#### DOCUMENT PASSAGE ####
That’s fine, but I assume by “keep” that you are referring to the same thing as ShadowFist above, i.e that the data is downsampled from its original frequency to hourly. Regardless of the utility meter cycle. The fact that it aggregates by change, state, and sum doesnt materially change much from the point of view of what I discussed in the OP, right?

The daily and monthly meters reset on different cycles so this is not true after the first day:

The sum will be different.

This is unnecessary duplication though:

:slightly_smiling_face: That i can agree with immediately.

The state and change stats will also be different for the first entry after midnight.

But again, im having a hard time seeing why its useful. Even if its different as you say, why would it make sense to care about downsampled-to-hourly stats on a monthly or yearly cycled utility meter sensor?

It is actually down sampled to hourly and daily stats.

So you can do this:

and this:

and this:

In the energy dashboard direct from the sensor without the need for utility meters. They are only required if you want to use the data in templates without resorting to SQL sensors.

Are each of these from 3 different autogenerated utility meter sensors, on different cycles? Can you share the details of the sensor used in each? Maybe that will clear it up for me.

Your use case doesn’t require any utility meter entities.

You can do everything you want with your existing sensor.electric_car_energy entity, assuming it is configured correctly to generate long-term statistics. It should have a state_class set to either total or total_increasing. That can be changed if it is not currently configured like that.

Once you have statistics being generated, that will give you an hourly data point of the sensor’s running total (sum) as mentioned in the statistics documentation.

A statistics graph card on your dashboard can take this sum and then plot out hourly, daily, weekly, monthly, or yearly plots from that single source of data. And since statistics are retained indefinitely, you don’t need to extend the duration that you keep short term history of all your data.

Okay. So if I have it right, you are using the same single sensor entity as the input for all 3 of those plots you showed, that display different time scales - your monthly, daily, and hourly plots.
####
◆ **TO DO**:
1 - Answer these questions about the utility meter discussion:
(a) Which state_class values should the sensor.electric_car_energy entity have?
(b) How long are statistics retained?
(c) To which intervals is the data actually downsampled?
2 - Write the next post in the utility meter discussion, replying to the last message.
The data that come after this point were drawn from a different source.
#### SUPPLIED DATA ####
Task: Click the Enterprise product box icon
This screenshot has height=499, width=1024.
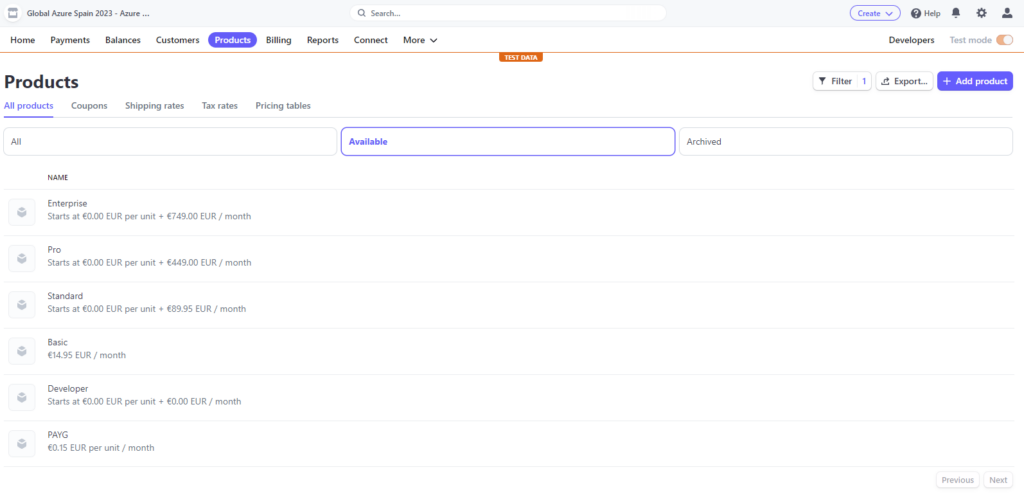Action: [x=22, y=212]
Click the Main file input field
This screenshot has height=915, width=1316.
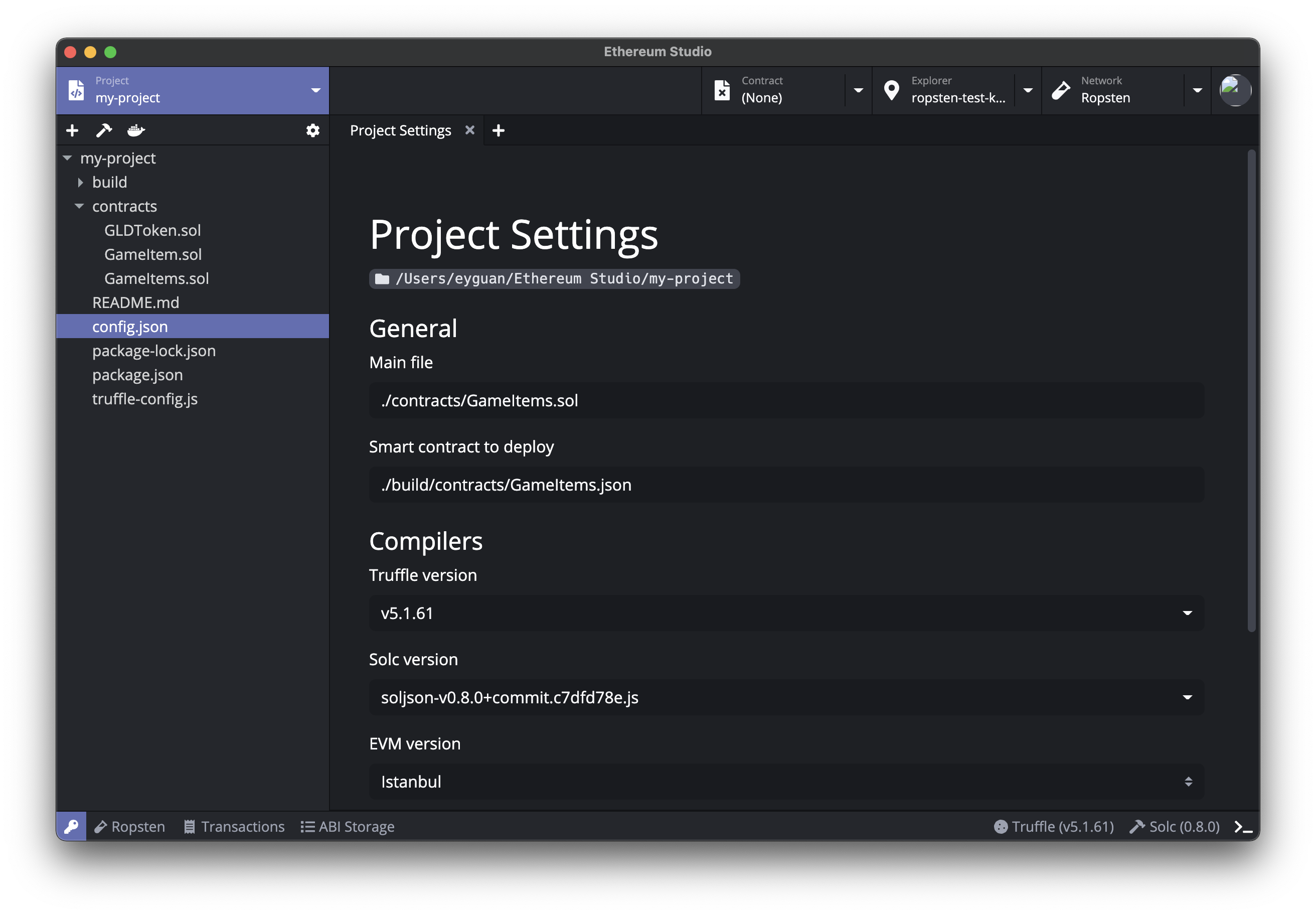[x=786, y=400]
####
◆ **ANSWER SET**:
1 -
(a) Either total or total_increasing.
(b) Indefinitely.
(c) Hourly and daily stats.

2 -
So, the same sensor contains fine-grained data (albeit downsampled) even for all the previous months. Just to be clear (and thanks for your patience), what I am saying is that this is taking up unnecessary disk space. But you are saying the benefit of this is that you can see the hourly data in past months (e.g. it allows you to look back at what happened hour by hour in January).

I am aware of the hourly downsampling, as is documented, but it’s the first time I’m hearing about downsampling to daily values. Do you mean that there is an extra column or something in the SQL database, which contains only one value per day, in addition to the hourly data? Is this documented somewhere?

Maybe I’m getting closer to seeing the problem. I thought the simple example I gave in the OP was a perfect use case for what the utility meter integration was supposed to achieve. But now it’s been hinted a couple of times that perhaps it in unnecessary to use them:

Especially given that the utility meter has all kinds of quirks, such as not being able to use a monetary device class that is total_increasing type, as well as not being able to submit consecutive delta readings that are the same. It leaves me thinking why should I bother with the utility meter at all. I’m yet to see a convincing use case for it.

In fairness, one thing it does handle well is multiple tariffs, i.e if you have a single source sensor, it will automatically increase the relevant meter entity depending on which tariff is selected at the time. Which is useful.

This is helpful, thanks for putting it clearly.